I'm open-minded enough to know my experience is specific. Most of what little experience I've had with java stuff has been on MS Windows machines. And some years ago, not with gobs of RAM, probably single core CPUs, etc. I don't think I've run, or am not aware of running a java app for at least 8 years now...
One sore spot I remember: something I was trying to do that was java code, required a very specific runtime version. If you updated the runtime, as we're supposed to always do, the program would refuse to run. I had several situations where that happened, but one I remember specifically: a Cisco GUI for programming Cisco routers. Cisco IOS CLI is its own world, and I needed to significantly reprogram a Cisco router at the time. Well, needless to say, I didn't have enough time to learn everything about IOS programming and the many many pratfalls of entering things in the wrong order (oh, the router would route, but much more slowly than potentially possible if you knew the far too many secrets to Cisco programming). So I hoped the GUI java app would do the job.

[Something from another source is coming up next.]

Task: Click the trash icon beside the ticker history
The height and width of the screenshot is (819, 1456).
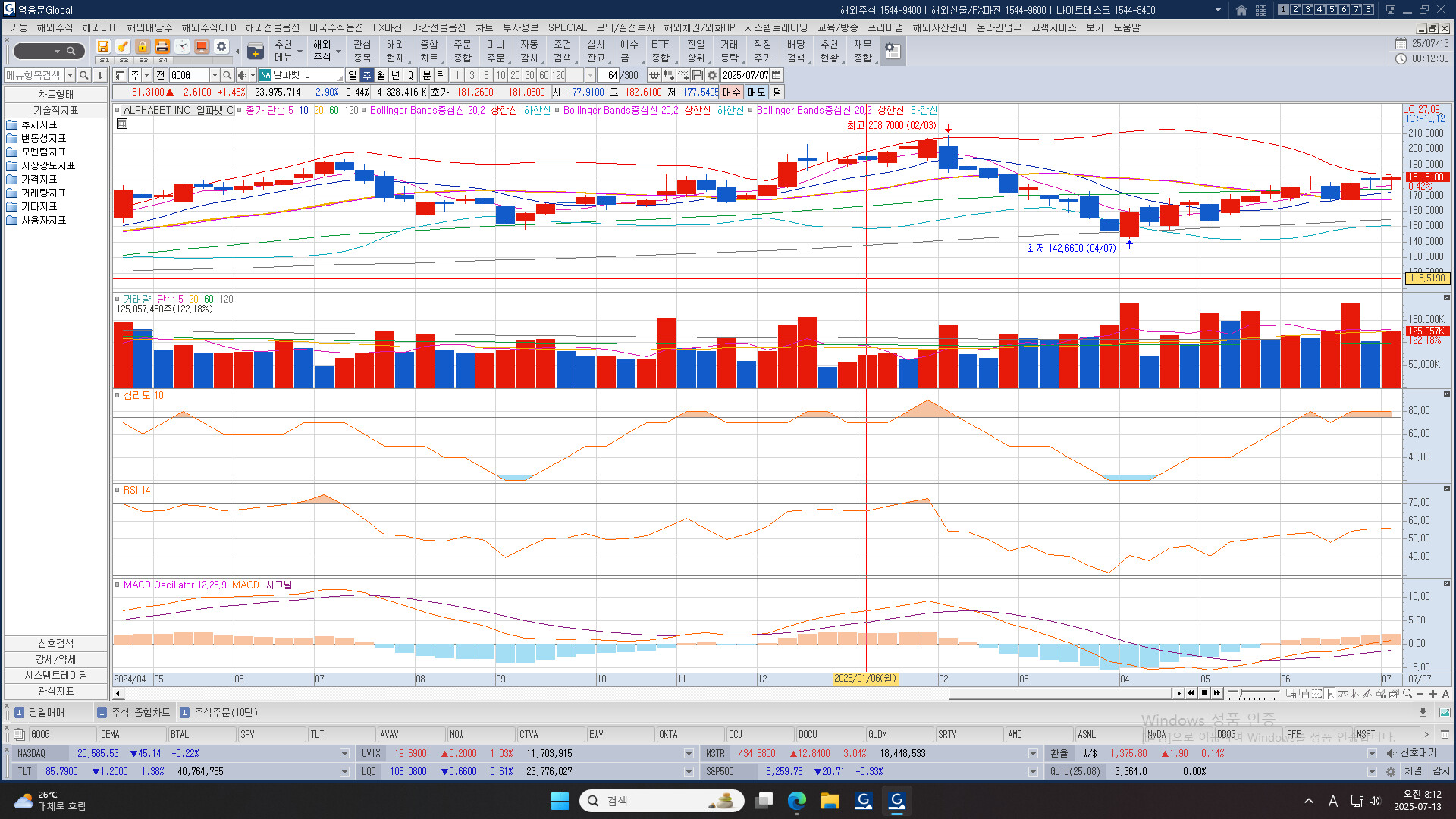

Oh yeah- another problem was it would only run through IE, and a very specific version of IE. Hours and hours wasted just trying to get a Windows machine set up with the correct IE and java runtime, make sure to disable _all_ automagic updaters, and even then (days later) something else didn't work (I forget what...)
Purely Cisco's fault, of course. But also: you had to have a very specific java app to go with your specific router, and not all routers were supported with a GUI java app.
I ended up using a commercially available router with built-in web-based GUI and it worked swimmingly and have never looked back at Cisco IOS (sho run...)
All that is to say: why would a java runtime update break a java application? They don't honor backward compatibility / support older APIs?
(Score: 2) by DannyB on Saturday May 27 2023, @10:47PM
If you have a Java program that requires a very specific runtime version, then I would blame the developer. It seems that the developer would have to go out of their way to make a Java program depend on a specific runtime.
As for browsers, it was a bad idea to allow any third party executable extensions such as:
* Java Applets
* Flash
* Microsoft ActiveX
* Microsoft Silverlight
I have also seen web sites that were written to very specific browsers and versions.
In the early 2000s a lot of sites coded to specifically IE, and then IE 6.
The lower I set my standards the more accomplishments I have.
(Score: 2) by RS3 on Friday May 26 2023, @12:42AM (1 child)
Ah yes, that 4th one is very interesting. Notice that it covers 10MHz - 3.5GHz, but the bandwidth is only 30.72MHz. That means the RF analog circuits can handle the entire range (and likely much lower), but the sampling / DSP can only do up to 30.72MHz, so you basically tune somewhere and you have a 30.72MHz range, or "window" into that frequency span (often called a "band"). That matches up with what I was saying before, and makes sense based on what reasonably cheap hardware can do these days. Maybe someday we'll be able to sample and DSP in the GHz ranges! Not likely soon.
(Score: 2) by RS3 on Friday May 26 2023, @12:48AM
A bit more research says the "LimeSDR Mini" has Bandwidth: 61.44 MHz, which is 2x 30.72, so maybe the spec. in the YT video meant the bandwidth is ±30.72MHz. Hmmm- that may be for the LimeSDR, not "Mini"... Either way it's quite useful.